Page MenuHomePhabricator

Add timeout for NFS monitoring tools (prometheus and hopefully not diamond)
Closed, ResolvedPublic

Description

Ultimately, the reason high load happens on otherwise unused NFS shares on Toolforge appears to be because monitoring services keep trying to run against the share on the clients. When they fail, they appear to hang, filling the process table. The issue appears to be more pronounced on Trusty vs. Stretch, but that doesn't mean it shouldn't be fixed.

Event Timeline

Bstorm triaged this task as High priority.Mar 5 2019, 6:14 PM
Bstorm created this task.

https://github.com/prometheus/node_exporter/issues/1259

Basically, this is fixed in a later version than we use (we use 0.14 while it is fixed for NFS in 0.17), but they don't recommend monitoring NFS on the node with prometheus anyway. The other available fix is even later.

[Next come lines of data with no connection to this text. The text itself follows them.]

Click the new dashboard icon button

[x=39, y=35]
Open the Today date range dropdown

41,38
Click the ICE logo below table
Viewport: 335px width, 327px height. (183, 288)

We can fix it quickly by filtering out NFS from prometheus checks (worth exploring) or upgrading wikimedia's version of node-exporter (also worth exploring).

It's already done! It just doesn't apply to Trusty: https://gerrit.wikimedia.org/r/489753

I have verified that this is pinned to 0.17 on Stretch nodes. That's why the Stretch grid didn't collapse during the problem.